Downloading session bytes to disk

Task: pull one recording’s bytes from R2 to a local directory, with a live progress UI.

DataInterface.download(target, dest) streams a recording’s bytes to a local directory — raw segments for not-yet-ingested rows, the processed asset (Zarr / Lance / MP4 / Parquet) for ingested rows, selectable via source= (see Choosing raw vs processed bytes). The call is well-suited to interactive UIs (notebooks, Streamlit apps) because it exposes two complementary surfaces for observing progress: a structured progress= callback, and a stable ursa.download logger. Pick whichever shape your front end prefers.

Note

Every snippet on this page talks to production R2 (profile="r2") and needs 1Password credentials resolved on the machine — see setup and the constellation-utils secrets docs. The end-to-end runs below are unverified — pending example run against a live catalog.

Minimal call

import tempfile
from ursa import DataInterface

data = DataInterface(profile="r2")
results = data.query(
    recording_hash="1ad200d69a2f8d36424e5ad00e1b4196f45c30fca791b623f6a060bddca446a3",
)
paths = data.download(results, dest=tempfile.mkdtemp(prefix="ursa_session_"))

query() defaults to status="ingested", so this resolves the recording’s processed rows and download() (with the default source="auto") writes each row’s processed asset. For a session that hasn’t been ingested yet, pass status="raw" to query(); to pull the original raw segments of an already-ingested session, keep the default query and pass source="raw" to download() (see below).

query() is the sole catalog-resolution verb; download() is one of three delivery verbs (materialize / stream / download) that consume the resolved QueryResult(s). Files land under dest in by_recording layout by default (pass layout="by_modality" or "flat" to change the on-disk tree).

Choosing raw vs processed bytes

source= selects which bytes each modality row contributes:

source=

raw row

processed row

"auto" (default)

raw segments

processed asset (storage_uri)

"raw"

raw segments

raw segments (raw_storage_uri is kept after ingestion)

"processed"

ValueError

processed asset

ingesting / failed rows (only reachable via status="all") raise ValueError under every source — they are catalog markers, not delivery inputs. Processed downloads need real assets-bucket credentials, i.e. profile="r2" or "r2-test" (profile="local" has no assets store).

Processed assets keep their basename on disk, so the result opens in place without re-stitching — under the default by_recording layout:

dest/<recording_hash>/eeg/eeg.zarr/…        # zarr.open(...)
dest/<recording_hash>/events/events.lance/… # lance.dataset(...)
dest/<recording_hash>/camera/camera.mp4     # plays as-is, with…
dest/<recording_hash>/camera/camera.mp4.lance/…  # …its frame index alongside

download() copies bytes verbatim.
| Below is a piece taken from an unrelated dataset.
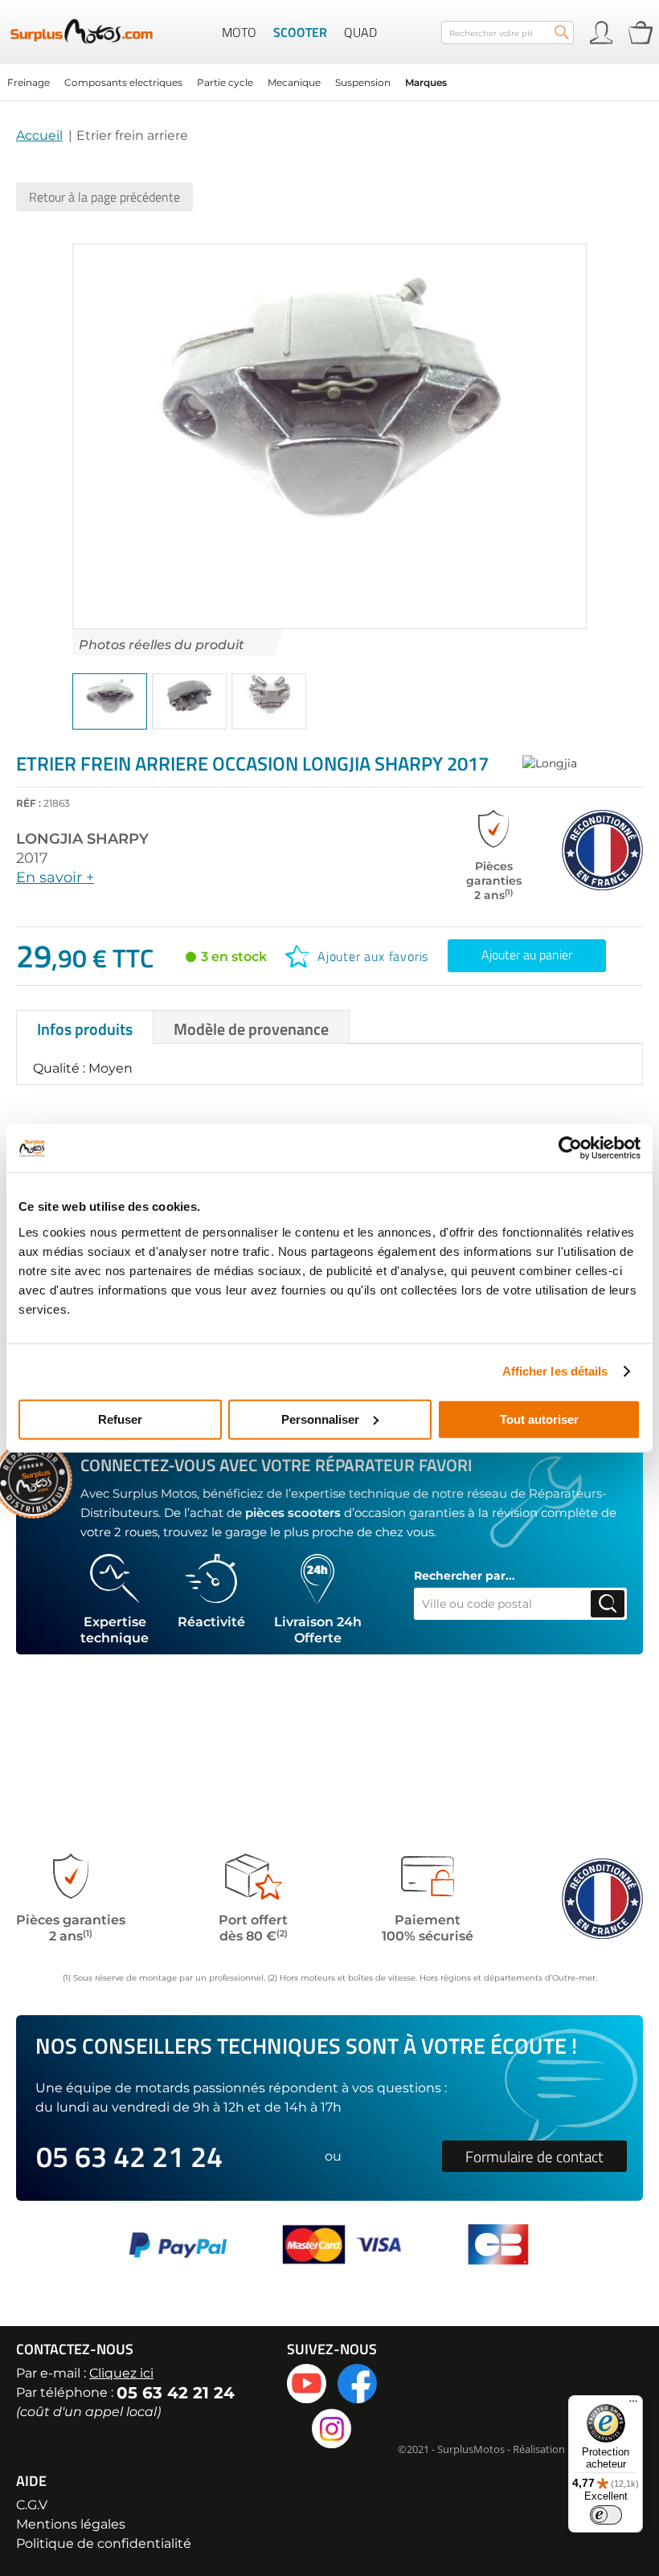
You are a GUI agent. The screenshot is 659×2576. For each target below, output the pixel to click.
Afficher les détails (555, 1371)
To re-assemble processed rows into in-memory Data objects (clipped, windowed, decoded), use materialize() / stream() instead.

paths is a list[Path] in the same order the segments are streamed. download() returns only after every file has landed (or after raising ObjectStoreError if a transient transport failure exhausts its retry budget — see ObjectStoreTransientError).

Driving a Streamlit progress bar with progress=

progress= accepts a callable invoked once per phase boundary plus once per file. Events are typed as ursa.DownloadProgress:

import streamlit as st
from ursa import DataInterface, DownloadProgress

status = st.status("Downloading session…", expanded=True)
bar = st.progress(0.0)

def on_progress(event: DownloadProgress) -> None:
    if event.phase == "start":
        status.update(label="Preparing… (planning object list)")
    elif event.phase == "modality_start":
        status.update(label=f"Downloading {event.modality} / {event.worker_id or 'default'}")
    if event.bytes_total:  # set from plan_done onward
        bar.progress(event.bytes_done / event.bytes_total)
    if event.phase == "finish":
        status.update(label=f"Done — {event.bytes_done:,} bytes in {event.elapsed_s:.1f}s",
                       state="complete")

data = DataInterface(profile="r2")
results = data.query(
    recording_hash="1ad200d69a2f8d36424e5ad00e1b4196f45c30fca791b623f6a060bddca446a3",
)
data.download(results, dest="/tmp/session", progress=on_progress)

Phase order: startplan_done → (modality_startfile_done* → modality_done)+ → finish. bytes_done is cumulative across the entire call — it never resets at modality boundaries, so dividing by bytes_total (set from plan_done onward) yields a monotonic 0.0 → 1.0 progress value.

Callback exceptions are caught (except ExceptionKeyboardInterrupt and SystemExit still tear the download down) and logged to ursa.download at WARNING; streaming continues. There is no dedupe — a callback that raises on every file_done produces N WARNINGs for N files.

Callbacks are invoked synchronously on the thread that called download() — safe for direct Streamlit / Tk / Qt widget mutation.

Subscribing to the ursa.download logger

The same events also flow through the ursa.download logger. Useful when you don’t want to thread progress= through every call site — e.g. ambient observability in a CLI tool or background worker:

import logging

logging.getLogger("ursa.download").setLevel(logging.INFO)
logging.getLogger("ursa.download").addHandler(logging.StreamHandler())

logger.info fires at recording / modality boundaries; logger.debug fires per file. Bump the level to DEBUG only when you need the per-segment trace — a session with thousands of segments otherwise floods the handler.

Observability contract

The logger name and structured field set are part of Ursa’s public contract; rename or removal is SemVer-major.

Property

Stable contract

Logger name

ursa.download

INFO phases

start, plan_done, modality_start, modality_done, finish

DEBUG phases

file_done

extra= keys

phase, recording_hash, modality, worker_id, key, bytes_done, bytes_total, elapsed_s — append-only across minor versions

Callback failure

one WARNING per occurrence, extra={"callback_error": "..."}

Message strings

NOT part of the contract — bind to extra= keys, do not parse the message

worker_id=None only appears on call-scoped phases (start, plan_done, finish); on modality_start, file_done, and modality_done it is always a non-None str (possibly "", the single-worker sentinel — see ursa.catalog.ModalityRow for the canonical convention).

Error handling

Errors do not route through the callback or the logger. They propagate as exceptions; callers wrap download() in try/except to react. The two terminal classes you’ll see:

  • ObjectStoreError — non-transient (the failing key is named in the message); typically a permissions or pathing issue.

  • FileExistsError — destination collision; pass overwrite=True to replace.

Transient transport failures (ObjectStoreTransientError) are retried automatically inside _stream_to_disk with exponential backoff; only a genuine exhaustion surfaces, as ObjectStoreError.